WHAT THE EXERCISE ASKS —
Pull every line containing "response" from the entries.

** GIVEN ENTRIES follows **

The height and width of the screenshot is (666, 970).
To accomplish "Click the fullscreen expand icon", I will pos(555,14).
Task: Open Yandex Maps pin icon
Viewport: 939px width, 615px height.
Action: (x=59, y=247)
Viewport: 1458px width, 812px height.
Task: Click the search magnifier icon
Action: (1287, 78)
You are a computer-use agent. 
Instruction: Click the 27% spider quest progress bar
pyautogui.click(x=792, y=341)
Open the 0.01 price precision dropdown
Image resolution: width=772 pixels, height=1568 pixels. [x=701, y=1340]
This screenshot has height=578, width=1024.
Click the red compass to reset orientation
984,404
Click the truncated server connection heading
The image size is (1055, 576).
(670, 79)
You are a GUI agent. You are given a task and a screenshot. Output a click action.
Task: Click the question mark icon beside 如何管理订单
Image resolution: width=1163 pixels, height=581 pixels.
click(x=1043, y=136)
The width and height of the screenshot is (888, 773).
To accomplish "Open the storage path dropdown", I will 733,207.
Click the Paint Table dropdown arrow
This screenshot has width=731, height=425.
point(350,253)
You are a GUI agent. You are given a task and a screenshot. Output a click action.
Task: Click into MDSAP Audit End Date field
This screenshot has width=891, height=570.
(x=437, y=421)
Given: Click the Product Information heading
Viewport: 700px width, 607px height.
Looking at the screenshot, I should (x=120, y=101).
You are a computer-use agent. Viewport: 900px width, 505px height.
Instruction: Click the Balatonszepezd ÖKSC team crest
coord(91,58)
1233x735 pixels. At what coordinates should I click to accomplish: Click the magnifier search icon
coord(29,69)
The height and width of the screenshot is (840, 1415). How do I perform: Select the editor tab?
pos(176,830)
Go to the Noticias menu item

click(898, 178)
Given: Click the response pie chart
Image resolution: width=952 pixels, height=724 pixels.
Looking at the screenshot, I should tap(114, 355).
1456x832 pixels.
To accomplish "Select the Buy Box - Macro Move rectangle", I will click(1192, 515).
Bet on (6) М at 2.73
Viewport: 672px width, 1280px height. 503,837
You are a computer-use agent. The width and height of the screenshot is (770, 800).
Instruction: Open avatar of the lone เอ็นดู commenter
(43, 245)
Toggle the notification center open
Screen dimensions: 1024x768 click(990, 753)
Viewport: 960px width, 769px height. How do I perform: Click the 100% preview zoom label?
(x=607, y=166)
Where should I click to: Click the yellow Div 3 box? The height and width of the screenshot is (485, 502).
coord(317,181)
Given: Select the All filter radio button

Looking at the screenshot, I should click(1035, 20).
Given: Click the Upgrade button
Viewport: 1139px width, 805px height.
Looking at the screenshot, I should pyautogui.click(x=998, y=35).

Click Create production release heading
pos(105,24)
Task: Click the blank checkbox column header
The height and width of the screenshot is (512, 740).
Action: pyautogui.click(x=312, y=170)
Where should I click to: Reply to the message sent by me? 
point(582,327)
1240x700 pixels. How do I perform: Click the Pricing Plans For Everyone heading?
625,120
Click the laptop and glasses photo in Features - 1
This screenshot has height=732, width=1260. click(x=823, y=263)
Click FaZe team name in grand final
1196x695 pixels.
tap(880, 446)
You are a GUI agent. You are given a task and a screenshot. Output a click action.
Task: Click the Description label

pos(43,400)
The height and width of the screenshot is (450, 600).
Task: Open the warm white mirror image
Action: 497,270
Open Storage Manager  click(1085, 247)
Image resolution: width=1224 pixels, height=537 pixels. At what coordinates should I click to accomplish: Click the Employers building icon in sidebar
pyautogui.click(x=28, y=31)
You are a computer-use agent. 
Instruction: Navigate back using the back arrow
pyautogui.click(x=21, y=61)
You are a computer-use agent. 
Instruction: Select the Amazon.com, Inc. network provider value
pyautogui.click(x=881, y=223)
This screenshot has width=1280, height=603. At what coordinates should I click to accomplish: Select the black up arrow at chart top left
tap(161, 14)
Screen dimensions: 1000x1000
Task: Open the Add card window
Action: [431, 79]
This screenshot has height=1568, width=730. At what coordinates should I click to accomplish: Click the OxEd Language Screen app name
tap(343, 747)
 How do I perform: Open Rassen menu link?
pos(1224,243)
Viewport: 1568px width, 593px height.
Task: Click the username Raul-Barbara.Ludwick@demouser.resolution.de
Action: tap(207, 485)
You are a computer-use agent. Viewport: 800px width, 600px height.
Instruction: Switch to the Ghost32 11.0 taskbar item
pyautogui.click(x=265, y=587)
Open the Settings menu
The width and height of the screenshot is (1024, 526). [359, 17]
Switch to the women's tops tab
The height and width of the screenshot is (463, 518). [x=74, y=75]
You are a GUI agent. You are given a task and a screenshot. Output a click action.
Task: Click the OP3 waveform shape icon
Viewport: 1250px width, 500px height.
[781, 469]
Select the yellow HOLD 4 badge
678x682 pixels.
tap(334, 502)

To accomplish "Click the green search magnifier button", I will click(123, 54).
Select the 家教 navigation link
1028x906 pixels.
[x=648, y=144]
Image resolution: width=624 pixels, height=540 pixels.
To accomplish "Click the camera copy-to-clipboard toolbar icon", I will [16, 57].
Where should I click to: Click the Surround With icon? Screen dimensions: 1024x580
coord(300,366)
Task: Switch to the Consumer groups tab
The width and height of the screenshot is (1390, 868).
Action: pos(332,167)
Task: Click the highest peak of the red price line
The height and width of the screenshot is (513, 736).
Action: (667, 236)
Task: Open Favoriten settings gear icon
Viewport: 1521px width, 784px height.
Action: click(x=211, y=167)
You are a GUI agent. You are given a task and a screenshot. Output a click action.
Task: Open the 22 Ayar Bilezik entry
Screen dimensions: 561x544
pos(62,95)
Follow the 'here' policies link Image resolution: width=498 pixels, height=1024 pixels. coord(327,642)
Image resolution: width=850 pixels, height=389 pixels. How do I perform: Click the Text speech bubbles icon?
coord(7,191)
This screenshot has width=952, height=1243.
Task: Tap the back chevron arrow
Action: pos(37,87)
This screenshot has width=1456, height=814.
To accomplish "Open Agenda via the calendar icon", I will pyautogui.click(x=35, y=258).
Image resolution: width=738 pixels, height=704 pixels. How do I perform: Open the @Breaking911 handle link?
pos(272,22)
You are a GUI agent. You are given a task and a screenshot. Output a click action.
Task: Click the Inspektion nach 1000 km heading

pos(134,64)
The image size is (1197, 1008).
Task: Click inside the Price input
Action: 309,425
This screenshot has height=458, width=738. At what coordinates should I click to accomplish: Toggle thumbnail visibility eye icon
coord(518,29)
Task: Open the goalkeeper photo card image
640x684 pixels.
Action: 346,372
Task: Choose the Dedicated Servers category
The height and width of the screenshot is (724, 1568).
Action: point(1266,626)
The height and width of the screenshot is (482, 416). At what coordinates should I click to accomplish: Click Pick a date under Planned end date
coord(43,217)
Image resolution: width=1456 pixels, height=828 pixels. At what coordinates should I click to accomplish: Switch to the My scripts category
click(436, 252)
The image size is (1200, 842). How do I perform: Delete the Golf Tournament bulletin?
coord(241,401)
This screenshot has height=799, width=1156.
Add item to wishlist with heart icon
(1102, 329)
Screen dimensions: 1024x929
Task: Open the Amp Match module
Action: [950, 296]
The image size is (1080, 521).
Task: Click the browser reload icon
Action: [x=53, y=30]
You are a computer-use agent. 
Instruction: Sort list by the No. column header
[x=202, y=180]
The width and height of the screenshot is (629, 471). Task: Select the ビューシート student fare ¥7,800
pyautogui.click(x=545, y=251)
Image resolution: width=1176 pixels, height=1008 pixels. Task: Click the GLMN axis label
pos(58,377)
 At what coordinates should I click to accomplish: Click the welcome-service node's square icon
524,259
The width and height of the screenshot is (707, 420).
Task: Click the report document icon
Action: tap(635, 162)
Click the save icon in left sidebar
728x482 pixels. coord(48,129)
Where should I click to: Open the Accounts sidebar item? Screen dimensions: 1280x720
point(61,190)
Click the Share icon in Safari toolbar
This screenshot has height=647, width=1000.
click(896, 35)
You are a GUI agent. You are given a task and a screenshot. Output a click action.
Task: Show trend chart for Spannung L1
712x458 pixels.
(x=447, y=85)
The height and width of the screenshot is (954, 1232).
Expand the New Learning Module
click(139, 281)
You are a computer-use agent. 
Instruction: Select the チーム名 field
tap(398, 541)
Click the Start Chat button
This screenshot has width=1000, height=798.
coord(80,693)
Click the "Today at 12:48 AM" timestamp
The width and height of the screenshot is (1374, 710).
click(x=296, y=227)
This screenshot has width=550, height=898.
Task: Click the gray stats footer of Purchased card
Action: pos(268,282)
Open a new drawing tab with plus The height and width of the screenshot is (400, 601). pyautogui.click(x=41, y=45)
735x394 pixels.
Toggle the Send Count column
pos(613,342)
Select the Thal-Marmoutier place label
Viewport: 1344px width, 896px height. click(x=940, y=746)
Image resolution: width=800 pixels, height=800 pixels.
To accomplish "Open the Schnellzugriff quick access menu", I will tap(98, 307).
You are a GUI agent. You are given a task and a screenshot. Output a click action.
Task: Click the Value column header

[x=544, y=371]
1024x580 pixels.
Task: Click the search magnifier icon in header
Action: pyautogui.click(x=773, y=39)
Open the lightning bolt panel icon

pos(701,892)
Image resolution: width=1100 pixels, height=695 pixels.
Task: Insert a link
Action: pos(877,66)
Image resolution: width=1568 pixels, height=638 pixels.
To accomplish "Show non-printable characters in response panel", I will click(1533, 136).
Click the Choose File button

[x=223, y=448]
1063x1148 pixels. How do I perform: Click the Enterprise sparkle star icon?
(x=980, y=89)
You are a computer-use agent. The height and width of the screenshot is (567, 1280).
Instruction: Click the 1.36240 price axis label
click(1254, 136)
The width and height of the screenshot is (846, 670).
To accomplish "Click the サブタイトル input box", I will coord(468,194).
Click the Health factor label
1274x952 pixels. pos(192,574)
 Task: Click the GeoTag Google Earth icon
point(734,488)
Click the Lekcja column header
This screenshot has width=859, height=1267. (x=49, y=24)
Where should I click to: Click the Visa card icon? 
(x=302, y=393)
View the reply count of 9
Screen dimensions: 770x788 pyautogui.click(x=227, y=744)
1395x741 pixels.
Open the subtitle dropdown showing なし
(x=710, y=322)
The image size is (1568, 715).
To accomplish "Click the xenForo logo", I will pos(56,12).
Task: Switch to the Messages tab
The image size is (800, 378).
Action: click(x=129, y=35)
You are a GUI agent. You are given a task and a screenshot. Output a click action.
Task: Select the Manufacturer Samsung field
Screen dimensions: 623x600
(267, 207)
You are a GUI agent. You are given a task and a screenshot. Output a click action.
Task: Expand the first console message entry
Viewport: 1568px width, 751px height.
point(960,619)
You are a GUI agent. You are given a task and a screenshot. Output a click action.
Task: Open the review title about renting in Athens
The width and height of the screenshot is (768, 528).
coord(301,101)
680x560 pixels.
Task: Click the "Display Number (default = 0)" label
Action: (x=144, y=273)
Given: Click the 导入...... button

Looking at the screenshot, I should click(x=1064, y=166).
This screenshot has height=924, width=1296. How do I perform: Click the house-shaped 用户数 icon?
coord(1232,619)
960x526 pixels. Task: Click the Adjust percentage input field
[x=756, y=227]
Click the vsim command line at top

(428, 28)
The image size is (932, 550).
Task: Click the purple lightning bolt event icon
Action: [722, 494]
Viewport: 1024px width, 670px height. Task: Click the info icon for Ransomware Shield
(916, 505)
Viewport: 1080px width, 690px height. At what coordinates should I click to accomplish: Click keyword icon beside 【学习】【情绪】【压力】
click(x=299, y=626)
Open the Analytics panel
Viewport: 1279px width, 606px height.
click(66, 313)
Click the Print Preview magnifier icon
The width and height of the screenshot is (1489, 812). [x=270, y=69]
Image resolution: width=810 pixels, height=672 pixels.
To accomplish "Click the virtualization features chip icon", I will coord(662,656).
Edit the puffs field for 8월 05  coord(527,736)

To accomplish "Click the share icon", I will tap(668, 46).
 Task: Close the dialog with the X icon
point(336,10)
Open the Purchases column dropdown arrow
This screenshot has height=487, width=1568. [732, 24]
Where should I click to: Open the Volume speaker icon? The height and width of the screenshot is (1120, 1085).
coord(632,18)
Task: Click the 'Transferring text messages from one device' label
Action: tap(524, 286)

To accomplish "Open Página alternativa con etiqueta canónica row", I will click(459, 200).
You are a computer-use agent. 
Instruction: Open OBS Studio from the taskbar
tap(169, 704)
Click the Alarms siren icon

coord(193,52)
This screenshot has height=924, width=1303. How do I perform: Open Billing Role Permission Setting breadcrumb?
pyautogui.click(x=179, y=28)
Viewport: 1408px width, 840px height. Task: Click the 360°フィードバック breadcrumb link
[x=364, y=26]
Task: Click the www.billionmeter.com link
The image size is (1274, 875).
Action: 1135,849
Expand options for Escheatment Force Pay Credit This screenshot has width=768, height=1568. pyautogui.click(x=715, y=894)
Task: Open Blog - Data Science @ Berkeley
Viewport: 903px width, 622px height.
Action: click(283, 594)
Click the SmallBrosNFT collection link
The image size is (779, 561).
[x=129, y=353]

** End of GIVEN ENTRIES **

OUTPUT OF THE TASK —
Given: Click the response pie chart
To accomplish "Show non-printable characters in response panel", I will click(1533, 136).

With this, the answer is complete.